Anyhow, back to the Institute. Here are some highlights: My first interest involved Advanced Placement Latin and the College Board... Too much time was spent at the first session involving the grading of this year's exams with the presenters talking about how they had nothing to do with the decision about cancelling the AP Latin Lit exam and how we all must be calm and reasonable. No problem there. The later plenary session, titled "Latin Advanced Placement Tests: Responses and New Directions?", promised to be more interesting but I left disappointed and feeling no better (and no more informed) about the entire situation. No one was present who had actually had some say in the decision, just those who had something to say. Primarily, and I find this impressive after the initial reaction on LatinTeach and elsewhere, there were no fireworks, yelling, screaming, or crying. Everyone remained civil. We were assured that the Vergil exam would not change (probably) for the next three years or so and that we all, teachers, professors, professional organizations, would have input into future changes. I don't know how this was promised when there were no "officials" present. Most of the comments and suggestions were interesting and reasonable but there was nothing new or even reassuring that we had regained control of what and how we teach on the upper levels (if, indeed, we ever had control). I was annoyed at the presenter from a very prestigious prep school who suggested that we really don't need the AP exam. His school had dropped the entire AP program several years earlier and, guess what, their students continued to have no problem getting into Harvard, Yale, and Princeton. Um, when your prestigious prep school carries instant name recognition, it is true that AP results make no difference in the admissions offices, BUT your average high school in your average town across the country has to buy into the AP program in order to level the playing field just a bit for their students. Like I said, I did not leave the plenary feeling better about things.

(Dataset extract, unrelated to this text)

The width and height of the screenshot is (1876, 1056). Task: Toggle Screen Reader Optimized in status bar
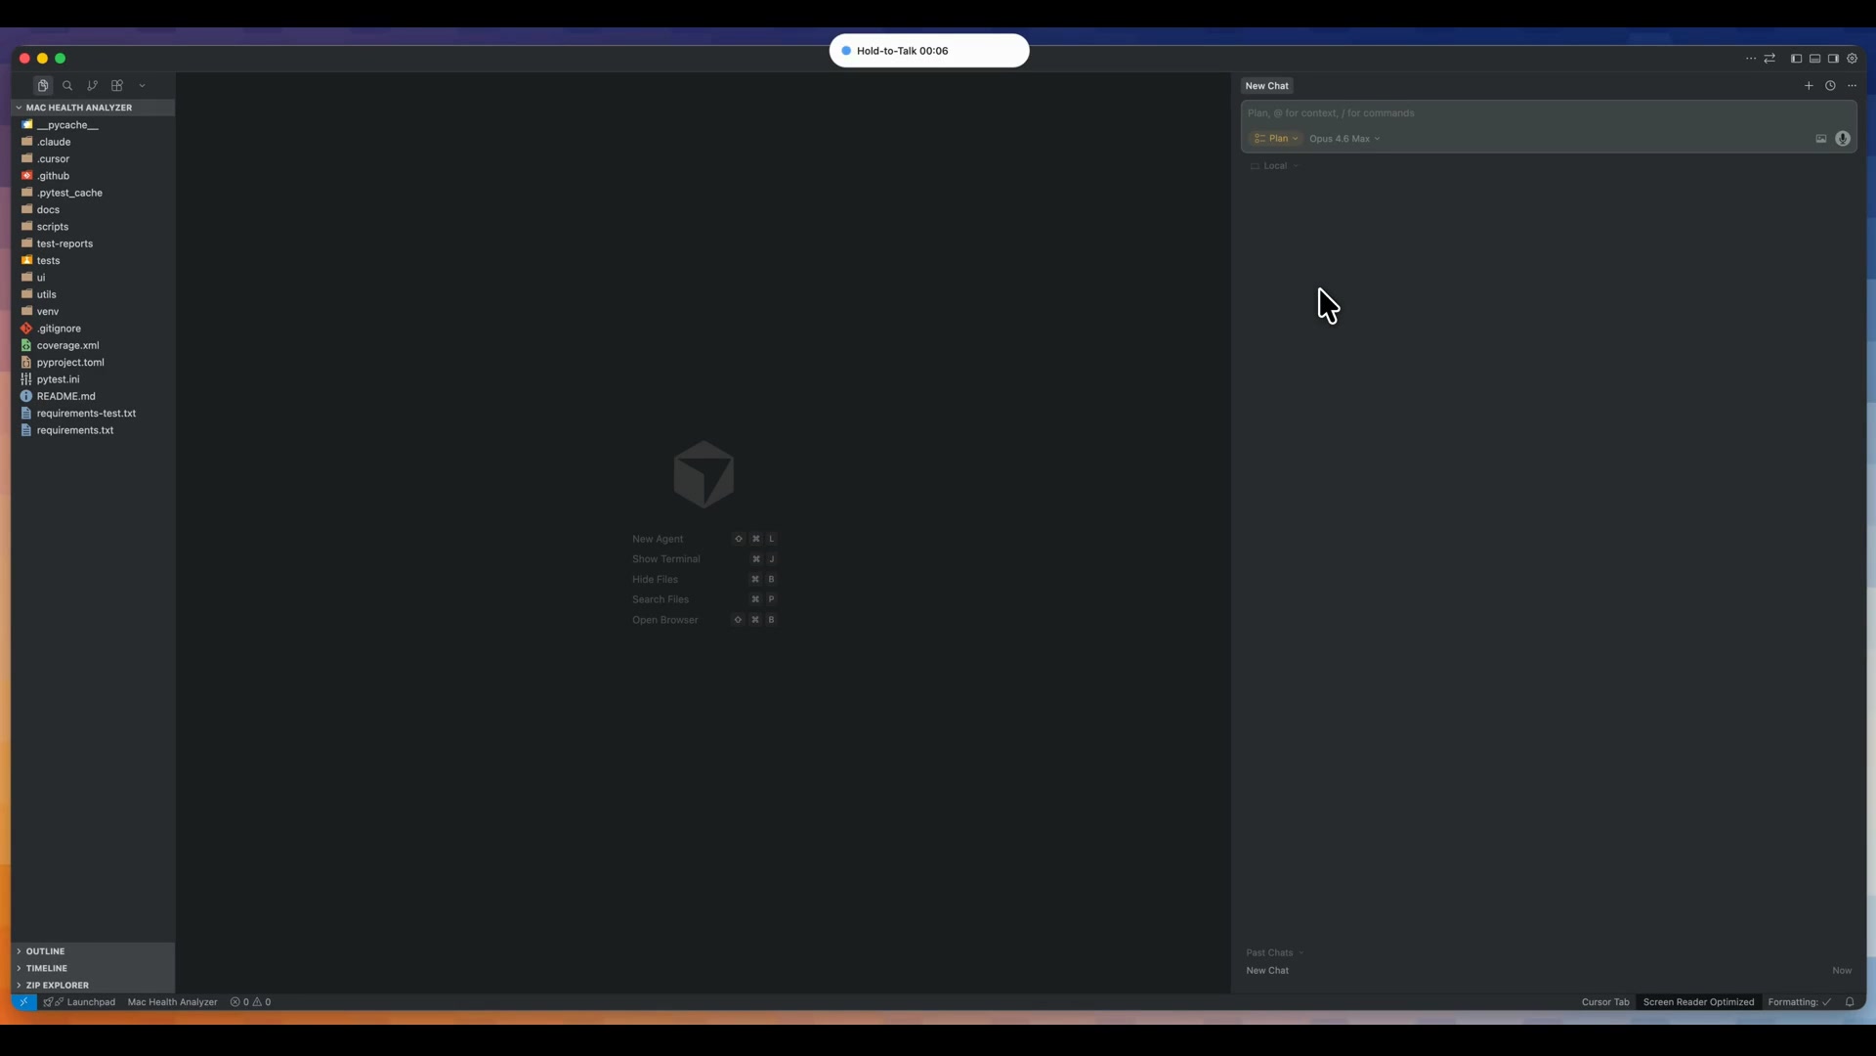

I was very interested by Matthew Hartnett's presentation on "Inscriptions and Graffiti in the Latin Classroom" and I intend to bring this genre of authentic Latin into my classes as soon as possible. Just because it isn't great literature doesn't mean it isn't interesting and has value in the classroom.

Ken Kitchell's "Teaching Latin Comp the Fun Way - The Long and the Short of It" was thoroughly enjoyable. It was refreshing (and a little reassuring) to learn that colleges and universities assign creative projects for their students and they end up having a great time while learning.

I was the presider for "Latin Via Storytelling: Backwards Design to Fit Any Textbook" and this session may well prove the most useful for me. Bob Patrick, Stephanie Sylvester, and Rachel Ash did an outstanding job of presenting the techniques and benefits of TPRS in the Latin classroom. The almost painless method of teaching and learning new vocabulary is alone worth consideration of this method. I need to apply some more thought here.

More than anything else, the benefit and purpose of attending an ACL Institute are the opportunities to meet new teachers and reconnect with old fiends and acquaintances. Putting a face with a name only seen on LatinTeach is great. It is very important that a professional establish contacts and networks in order for ideas, help, and suggestions to flow freely. No one can teach on an island and expect to grow.

Finally, there was the clambake. Not being a fan of seafood, I must admit that I opted for the barbequed chicken. I know that I wimped out but I have never found seafood to be palatable (and to think that I live so close to the Chesapeake Bay!). I did enjoy the company of my colleagues who were enjoying their lobsters and clams, though, and that's the best thing!

Next year in LA? We'll see!

Tuesday, July 08, 2008

Returning to the Task at Hand

I have been ignoring this blog for way too long. It is time to get back to writing and putting down into words my thoughts and ideas about Latin, the ancient world, and teaching.